● **Problem**: Every line below that holds the word "bottom" must be listed.

Stored records
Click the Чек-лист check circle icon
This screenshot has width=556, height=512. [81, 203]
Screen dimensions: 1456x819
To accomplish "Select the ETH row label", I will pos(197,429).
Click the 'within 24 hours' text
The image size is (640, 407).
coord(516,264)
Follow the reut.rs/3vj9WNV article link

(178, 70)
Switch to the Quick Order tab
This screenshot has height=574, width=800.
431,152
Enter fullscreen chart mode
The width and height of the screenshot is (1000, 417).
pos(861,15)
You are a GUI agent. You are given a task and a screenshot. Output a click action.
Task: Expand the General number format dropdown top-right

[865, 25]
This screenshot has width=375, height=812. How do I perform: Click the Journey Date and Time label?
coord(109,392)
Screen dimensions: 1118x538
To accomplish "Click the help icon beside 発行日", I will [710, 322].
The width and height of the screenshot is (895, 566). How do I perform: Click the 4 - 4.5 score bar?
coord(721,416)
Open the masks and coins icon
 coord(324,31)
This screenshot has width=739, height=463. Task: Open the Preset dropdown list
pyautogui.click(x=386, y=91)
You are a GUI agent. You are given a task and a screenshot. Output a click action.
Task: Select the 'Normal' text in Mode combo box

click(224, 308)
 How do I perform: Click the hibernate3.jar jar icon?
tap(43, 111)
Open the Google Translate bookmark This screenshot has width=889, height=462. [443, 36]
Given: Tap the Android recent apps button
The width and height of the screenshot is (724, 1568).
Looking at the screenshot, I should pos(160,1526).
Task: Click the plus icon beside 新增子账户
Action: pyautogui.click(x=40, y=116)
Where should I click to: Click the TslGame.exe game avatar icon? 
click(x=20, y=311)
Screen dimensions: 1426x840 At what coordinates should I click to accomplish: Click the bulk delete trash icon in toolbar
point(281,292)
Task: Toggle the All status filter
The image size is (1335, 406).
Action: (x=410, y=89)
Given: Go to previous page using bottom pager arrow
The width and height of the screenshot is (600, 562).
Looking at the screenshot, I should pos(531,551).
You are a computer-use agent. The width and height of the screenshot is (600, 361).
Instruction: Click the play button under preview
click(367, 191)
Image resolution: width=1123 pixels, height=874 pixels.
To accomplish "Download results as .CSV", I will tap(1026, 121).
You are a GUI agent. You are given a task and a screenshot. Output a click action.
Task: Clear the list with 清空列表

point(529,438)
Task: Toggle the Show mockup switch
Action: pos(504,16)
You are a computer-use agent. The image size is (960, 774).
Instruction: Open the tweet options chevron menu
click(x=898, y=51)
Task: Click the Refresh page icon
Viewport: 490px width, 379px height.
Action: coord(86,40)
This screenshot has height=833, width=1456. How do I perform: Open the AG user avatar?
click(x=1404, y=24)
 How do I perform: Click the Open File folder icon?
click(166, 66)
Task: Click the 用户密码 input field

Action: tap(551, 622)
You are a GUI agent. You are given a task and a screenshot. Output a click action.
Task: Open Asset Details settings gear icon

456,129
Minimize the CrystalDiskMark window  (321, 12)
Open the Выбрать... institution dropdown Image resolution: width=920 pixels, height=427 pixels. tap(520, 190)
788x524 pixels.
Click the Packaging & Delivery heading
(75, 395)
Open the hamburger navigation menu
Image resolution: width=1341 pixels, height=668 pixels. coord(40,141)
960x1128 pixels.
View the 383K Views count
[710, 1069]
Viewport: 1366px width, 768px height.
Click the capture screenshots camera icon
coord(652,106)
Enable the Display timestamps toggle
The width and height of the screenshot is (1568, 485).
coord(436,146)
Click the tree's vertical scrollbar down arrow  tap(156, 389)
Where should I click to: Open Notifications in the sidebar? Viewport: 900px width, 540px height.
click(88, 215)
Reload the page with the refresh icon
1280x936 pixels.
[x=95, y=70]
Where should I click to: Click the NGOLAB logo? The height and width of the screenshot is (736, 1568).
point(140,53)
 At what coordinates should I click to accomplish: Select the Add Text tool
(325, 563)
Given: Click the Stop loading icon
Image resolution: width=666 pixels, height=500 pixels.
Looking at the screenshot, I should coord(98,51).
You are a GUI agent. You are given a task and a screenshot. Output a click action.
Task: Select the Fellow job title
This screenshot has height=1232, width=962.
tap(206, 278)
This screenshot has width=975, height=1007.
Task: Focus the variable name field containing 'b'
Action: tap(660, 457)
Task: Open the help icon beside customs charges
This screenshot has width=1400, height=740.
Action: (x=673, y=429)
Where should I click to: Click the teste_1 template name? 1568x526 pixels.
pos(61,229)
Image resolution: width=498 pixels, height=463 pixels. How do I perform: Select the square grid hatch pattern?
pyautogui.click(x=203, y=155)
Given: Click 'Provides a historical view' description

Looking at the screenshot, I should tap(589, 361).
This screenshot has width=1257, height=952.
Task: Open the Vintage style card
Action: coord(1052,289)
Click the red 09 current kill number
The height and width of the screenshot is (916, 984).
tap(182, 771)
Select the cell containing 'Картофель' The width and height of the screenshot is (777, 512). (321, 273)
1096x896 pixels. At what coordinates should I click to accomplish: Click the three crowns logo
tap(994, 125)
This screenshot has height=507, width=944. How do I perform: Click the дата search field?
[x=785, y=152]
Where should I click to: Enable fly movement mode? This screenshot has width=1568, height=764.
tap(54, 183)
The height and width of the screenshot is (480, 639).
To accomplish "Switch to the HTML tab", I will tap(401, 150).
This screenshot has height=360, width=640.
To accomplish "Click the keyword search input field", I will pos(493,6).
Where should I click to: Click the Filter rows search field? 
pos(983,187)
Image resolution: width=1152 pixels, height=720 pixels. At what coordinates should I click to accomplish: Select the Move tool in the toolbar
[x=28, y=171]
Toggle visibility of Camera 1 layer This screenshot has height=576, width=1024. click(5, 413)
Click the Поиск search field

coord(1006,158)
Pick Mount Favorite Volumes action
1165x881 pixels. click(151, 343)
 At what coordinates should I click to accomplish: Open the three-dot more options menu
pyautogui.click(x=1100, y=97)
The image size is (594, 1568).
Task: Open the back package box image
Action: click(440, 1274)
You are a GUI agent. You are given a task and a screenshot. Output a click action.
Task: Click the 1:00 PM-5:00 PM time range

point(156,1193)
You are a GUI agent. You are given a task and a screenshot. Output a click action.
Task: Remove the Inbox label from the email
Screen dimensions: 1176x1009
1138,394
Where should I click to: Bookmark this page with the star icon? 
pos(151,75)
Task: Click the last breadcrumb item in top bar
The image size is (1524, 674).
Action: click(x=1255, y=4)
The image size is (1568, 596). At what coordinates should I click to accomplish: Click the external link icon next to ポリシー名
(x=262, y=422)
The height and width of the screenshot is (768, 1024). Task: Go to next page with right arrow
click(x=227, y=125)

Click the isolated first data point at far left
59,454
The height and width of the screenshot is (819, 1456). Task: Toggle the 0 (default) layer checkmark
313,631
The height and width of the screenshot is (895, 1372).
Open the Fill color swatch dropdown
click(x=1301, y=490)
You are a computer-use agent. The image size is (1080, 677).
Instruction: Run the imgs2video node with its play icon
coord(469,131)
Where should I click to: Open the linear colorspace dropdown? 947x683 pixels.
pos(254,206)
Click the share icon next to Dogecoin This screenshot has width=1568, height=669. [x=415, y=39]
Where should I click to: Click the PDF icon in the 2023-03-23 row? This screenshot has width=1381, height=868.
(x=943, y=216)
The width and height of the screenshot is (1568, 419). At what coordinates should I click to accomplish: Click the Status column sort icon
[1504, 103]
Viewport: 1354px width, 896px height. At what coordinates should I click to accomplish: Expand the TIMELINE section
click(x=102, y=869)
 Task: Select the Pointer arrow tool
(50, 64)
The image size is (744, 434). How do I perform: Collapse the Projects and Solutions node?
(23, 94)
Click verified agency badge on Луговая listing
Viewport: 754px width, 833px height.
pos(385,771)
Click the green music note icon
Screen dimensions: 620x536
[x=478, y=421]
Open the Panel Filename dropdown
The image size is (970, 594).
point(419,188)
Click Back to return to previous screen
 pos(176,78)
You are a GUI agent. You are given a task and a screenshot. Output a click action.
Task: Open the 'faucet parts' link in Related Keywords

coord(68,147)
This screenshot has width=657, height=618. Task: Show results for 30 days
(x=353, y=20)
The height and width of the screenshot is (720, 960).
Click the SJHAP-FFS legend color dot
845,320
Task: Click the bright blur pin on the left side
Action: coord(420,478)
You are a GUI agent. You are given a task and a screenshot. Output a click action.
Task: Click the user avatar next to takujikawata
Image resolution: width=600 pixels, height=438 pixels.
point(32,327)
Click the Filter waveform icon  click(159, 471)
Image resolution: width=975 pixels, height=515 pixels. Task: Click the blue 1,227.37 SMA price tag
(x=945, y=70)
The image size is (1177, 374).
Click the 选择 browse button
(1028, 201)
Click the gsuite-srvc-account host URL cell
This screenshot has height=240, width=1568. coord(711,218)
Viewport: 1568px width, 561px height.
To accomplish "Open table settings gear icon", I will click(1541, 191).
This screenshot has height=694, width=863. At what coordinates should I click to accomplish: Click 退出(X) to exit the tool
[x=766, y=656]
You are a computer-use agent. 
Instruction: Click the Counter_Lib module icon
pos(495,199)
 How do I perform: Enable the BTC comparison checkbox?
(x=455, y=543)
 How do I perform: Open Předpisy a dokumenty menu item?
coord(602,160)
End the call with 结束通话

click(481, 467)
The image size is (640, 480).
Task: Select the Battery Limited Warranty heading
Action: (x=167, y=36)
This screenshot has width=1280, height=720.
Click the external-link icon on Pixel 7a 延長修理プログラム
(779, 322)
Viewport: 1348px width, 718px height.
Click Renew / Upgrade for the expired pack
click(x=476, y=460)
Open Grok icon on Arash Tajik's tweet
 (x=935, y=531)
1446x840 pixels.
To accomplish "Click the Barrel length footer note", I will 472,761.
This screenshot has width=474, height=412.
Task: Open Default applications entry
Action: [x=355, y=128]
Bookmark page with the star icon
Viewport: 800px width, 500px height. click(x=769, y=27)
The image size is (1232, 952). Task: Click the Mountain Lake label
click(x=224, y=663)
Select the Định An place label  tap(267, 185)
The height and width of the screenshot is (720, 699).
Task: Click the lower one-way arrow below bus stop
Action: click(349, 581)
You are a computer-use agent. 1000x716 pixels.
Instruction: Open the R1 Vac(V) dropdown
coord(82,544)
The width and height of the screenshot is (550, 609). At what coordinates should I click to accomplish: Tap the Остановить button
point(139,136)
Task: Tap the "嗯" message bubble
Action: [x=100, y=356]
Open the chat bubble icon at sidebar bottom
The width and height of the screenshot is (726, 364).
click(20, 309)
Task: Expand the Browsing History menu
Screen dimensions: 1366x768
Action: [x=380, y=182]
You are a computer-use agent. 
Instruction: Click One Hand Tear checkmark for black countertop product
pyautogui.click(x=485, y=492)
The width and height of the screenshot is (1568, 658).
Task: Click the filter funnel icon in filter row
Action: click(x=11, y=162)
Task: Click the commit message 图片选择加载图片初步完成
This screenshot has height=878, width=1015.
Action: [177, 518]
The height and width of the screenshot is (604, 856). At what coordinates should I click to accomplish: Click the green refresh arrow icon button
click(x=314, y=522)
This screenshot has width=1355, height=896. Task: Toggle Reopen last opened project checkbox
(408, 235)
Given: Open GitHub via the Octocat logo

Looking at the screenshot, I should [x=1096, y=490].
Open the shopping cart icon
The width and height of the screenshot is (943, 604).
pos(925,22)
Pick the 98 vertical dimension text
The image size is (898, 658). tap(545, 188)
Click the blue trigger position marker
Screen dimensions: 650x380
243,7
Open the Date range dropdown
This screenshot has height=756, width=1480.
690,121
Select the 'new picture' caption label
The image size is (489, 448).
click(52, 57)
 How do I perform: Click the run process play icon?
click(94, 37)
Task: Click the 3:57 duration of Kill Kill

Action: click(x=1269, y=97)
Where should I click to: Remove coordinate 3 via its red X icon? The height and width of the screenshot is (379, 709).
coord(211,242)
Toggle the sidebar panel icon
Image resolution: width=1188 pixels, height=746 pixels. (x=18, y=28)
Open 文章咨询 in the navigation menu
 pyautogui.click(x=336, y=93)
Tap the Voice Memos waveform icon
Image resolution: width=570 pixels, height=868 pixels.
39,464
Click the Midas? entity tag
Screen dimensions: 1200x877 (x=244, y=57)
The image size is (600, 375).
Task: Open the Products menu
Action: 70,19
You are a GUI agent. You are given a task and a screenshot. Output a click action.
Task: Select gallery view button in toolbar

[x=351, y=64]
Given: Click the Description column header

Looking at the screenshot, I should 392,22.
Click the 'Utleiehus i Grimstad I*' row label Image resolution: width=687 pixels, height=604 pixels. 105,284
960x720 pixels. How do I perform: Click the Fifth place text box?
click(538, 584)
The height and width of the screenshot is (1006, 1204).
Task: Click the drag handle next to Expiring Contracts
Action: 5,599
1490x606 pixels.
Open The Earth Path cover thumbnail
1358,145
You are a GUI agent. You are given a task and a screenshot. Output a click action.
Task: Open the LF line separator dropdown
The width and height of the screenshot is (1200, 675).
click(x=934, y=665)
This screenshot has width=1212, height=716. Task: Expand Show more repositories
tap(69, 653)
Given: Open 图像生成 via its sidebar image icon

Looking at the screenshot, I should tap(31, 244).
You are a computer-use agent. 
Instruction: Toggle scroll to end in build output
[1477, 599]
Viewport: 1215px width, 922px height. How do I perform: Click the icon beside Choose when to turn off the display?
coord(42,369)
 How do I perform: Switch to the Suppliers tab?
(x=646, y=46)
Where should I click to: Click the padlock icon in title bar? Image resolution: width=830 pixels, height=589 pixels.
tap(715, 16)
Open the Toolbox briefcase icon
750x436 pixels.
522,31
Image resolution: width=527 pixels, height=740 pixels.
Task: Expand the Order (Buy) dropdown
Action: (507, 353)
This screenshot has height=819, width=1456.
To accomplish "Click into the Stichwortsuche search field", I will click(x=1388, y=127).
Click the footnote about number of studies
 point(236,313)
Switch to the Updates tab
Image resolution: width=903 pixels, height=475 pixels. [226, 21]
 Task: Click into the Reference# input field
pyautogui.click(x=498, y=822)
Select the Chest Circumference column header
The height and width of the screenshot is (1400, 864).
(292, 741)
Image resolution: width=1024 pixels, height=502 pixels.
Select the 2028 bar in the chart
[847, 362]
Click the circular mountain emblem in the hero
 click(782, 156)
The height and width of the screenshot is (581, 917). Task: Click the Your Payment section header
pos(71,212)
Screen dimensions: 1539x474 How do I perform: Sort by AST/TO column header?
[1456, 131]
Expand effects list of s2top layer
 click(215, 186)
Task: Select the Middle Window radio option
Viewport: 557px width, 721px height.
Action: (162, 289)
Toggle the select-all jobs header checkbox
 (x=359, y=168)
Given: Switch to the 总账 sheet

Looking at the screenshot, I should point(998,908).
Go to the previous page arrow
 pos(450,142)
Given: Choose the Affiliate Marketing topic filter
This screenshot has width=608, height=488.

● **Answer area**:
Given: Go to previous page using bottom pager arrow
Open the chat bubble icon at sidebar bottom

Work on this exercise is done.